━━ Page excerpt ━━

Global Islamic Fıntech And Türkiye's Potential

Fintech brings Islamic finance into an innovative and unrestricted space to reach its true growth potential.

MAGAZINE 01.02.2022, 13:35 10.02.2022, 11:08
Global Islamic Fıntech And Türkiye's Potential

Financial technology played a role in the development and innovation of the finance industry, serving as a tool that elevated financial services through automation, cost-cutting, centralisation, global reach, and enhanced communication and transparency. Its adoption in various sectors within the Islamic finance industry allowed the space to expand beyond its limitations in the traditional system and to explore new areas for growth and the achievement of its true objectives.


The Islamic Fintech scene identified over 230+ Fintechs internationally, as digital disruptions spread across the Islamic banking ecosystems worldwide, according to the Global Islamic Fintech Report 2021. In the growth trajec- tory of Islamic finance, many restrictions, represented in its boxing within conventional set regulations, played a role in the slow progress felt by the industry. Fintech comes as a disruptor to this growth pattern, bringing Islamic finance into an innovative and unrestricted space where it may reach its true growth potential. According to the report, Islamic Fintechs are expected to expand at a CAGR of 21 percent to $128 billion by 2025 in transaction volume. This is a faster rate of growth than traditional Fintechs, which are expected to grow at a 15 percent CAGR over the same time period.

With this rate of progression, great potential lies in the development and innovation of the Fintech space, leading to the question of how this can be put into application. Currently, the landscape of services offered through Islamic Fintechs globally includes 220+ services that are designed based on intended outcomes. Islamic financing has spread widely and is gaining momentum across the globe as fund-raising channels are designed, including Peer 2 Peer and crowdfunding services coming to life through digital platforms. These platforms are taking Islamic finance to a new era as crowdfunding platforms, and p2p facilitate Shariah compliant, transparent, and profitable investments.

These Fintechs have also facilitated financing and fundraising for early-stage businesses, startups, and SMEs and enabled venture capitals and HNWIs to support and promote the fintech space as well as own a diverse range of equities, tapping into various sectors in the Islamic finance industry.
A major sector of Islamic finance has been in capital markets that are seeing a strong shift towards the instruments of Sukuk. Sukuk are seeing growing interest, as governments are issuing first-time notes to tap the global market. Due to the nature of Fintech that is unconstrained, Sukuk management can be advantaged and better structured. The integration of Fintech in such a field assists in removing these constraints by eliminating the complexity and costliness of the existing structures. Additionally, by introducing blockchain technology, Sukuk can be managed efficiently.


Beyond the scope of services offered, Islamic Fintech is seeing increased attention extending beyond financial institutions and businesses. The ecosystem is further driven by the regulators and advisory bodies who are assisting in better fitting the space to function seamlessly while addressing potential gaps. Shariah scholars and consultants, as well as research institutions and edu- cation segments, are working towards accelerating the pace of Fintech integration into the Islamic economy.

The Islamic finance industry's development potential remains strong, but insufficient public knowledge of Islamic financial products is among the industry's primary challenges, particularly in regions where the industry has a minority presence. This necessitates measures to address financial literacy and the ability of investors to establish and maintain long-term investments. Filling the funding gap for underrepresented groups and bringing issuers and investors to the still-nascent sustainable and responsible investing space.

━━━
━━ Given entries ━━

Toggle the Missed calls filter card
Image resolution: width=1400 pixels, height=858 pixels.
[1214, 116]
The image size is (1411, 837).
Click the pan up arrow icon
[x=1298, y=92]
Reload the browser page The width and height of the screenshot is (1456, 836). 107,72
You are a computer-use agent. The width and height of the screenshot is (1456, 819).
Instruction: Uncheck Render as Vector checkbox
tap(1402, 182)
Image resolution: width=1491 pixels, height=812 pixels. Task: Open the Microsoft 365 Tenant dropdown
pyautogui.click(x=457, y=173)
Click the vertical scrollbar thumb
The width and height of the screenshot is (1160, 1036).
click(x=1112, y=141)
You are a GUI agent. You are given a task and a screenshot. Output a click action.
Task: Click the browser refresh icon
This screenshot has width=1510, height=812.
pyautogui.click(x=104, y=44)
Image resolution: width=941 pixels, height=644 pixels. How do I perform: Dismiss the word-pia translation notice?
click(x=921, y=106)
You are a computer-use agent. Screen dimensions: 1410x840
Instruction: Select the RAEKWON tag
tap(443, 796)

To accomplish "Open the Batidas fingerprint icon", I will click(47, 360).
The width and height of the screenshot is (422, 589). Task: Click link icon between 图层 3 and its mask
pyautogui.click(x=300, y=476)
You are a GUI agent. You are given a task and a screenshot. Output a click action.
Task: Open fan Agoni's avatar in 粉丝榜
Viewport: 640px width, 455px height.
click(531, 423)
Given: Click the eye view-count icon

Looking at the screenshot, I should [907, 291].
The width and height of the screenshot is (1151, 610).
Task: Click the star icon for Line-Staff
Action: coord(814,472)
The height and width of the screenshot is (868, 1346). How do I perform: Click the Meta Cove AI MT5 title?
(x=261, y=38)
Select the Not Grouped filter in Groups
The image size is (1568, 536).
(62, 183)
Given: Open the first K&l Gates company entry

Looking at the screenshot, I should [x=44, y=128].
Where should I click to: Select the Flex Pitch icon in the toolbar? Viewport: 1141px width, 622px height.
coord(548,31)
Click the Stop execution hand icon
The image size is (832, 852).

━━━

_Work instructions_:
- a) Please retype the part of the Islamic fintech article between "Fintech brings Islamic" and "its true objectives.", inclusive.
- b) Summarize the Islamic fintech article in two sentences.
The lines above are separate from the article on Islamic fintech.

_Answer list_:
- a)
Fintech brings Islamic finance into an innovative and unrestricted space to reach its true growth potential.

MAGAZINE 01.02.2022, 13:35 10.02.2022, 11:08
Global Islamic Fıntech And Türkiye's Potential

Financial technology played a role in the development and innovation of the finance industry, serving as a tool that elevated financial services through automation, cost-cutting, centralisation, global reach, and enhanced communication and transparency. Its adoption in various sectors within the Islamic finance industry allowed the space to expand beyond its limitations in the traditional system and to explore new areas for growth and the achievement of its true objectives.

- b) Fintech is moving Islamic finance beyond the limits of conventional regulation, and Islamic Fintechs are expected to grow at a 21 percent CAGR to $128 billion in transaction volume by 2025, faster than traditional Fintechs. Crowdfunding and peer-to-peer platforms, blockchain-managed Sukuk, and support from regulators, Shariah scholars and research institutions are driving this growth, though insufficient public knowledge of Islamic financial products remains one of the industry's primary challenges.